SUPPLIED DATA: Begin

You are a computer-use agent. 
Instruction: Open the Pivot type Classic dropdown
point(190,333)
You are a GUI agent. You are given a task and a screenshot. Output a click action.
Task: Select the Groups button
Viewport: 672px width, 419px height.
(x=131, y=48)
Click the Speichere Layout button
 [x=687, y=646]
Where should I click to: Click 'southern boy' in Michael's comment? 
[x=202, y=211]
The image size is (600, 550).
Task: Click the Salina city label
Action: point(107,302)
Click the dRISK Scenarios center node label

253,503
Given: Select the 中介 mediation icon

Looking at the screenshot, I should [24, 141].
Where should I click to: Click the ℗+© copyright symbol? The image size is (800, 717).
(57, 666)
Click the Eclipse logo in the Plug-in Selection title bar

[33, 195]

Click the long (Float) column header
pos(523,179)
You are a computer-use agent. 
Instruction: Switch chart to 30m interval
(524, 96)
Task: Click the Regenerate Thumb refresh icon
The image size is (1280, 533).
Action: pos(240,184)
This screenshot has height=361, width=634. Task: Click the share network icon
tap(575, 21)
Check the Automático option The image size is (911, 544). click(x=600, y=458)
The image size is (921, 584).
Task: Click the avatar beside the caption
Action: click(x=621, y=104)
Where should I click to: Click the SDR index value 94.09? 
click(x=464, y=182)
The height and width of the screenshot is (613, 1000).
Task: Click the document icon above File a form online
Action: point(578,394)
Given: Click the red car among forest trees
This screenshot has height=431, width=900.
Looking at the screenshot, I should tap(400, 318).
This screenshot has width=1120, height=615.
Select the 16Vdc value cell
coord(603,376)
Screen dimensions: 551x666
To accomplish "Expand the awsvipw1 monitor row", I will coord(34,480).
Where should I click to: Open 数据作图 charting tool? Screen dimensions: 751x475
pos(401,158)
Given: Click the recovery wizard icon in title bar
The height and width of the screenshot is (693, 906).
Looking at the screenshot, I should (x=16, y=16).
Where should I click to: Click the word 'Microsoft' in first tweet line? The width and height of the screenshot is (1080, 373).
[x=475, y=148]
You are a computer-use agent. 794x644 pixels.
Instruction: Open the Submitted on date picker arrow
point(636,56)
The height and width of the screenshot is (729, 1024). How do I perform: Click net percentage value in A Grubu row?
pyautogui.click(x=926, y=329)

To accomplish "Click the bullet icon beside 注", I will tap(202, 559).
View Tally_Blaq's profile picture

SUPPLIED DATA: End

HOW TO COMPLETE THIS TASK
Your answer should be each line from the entries that includes the string "accomplish".

RESULT
To accomplish "Expand the awsvipw1 monitor row", I will coord(34,480).
To accomplish "Click the bullet icon beside 注", I will tap(202, 559).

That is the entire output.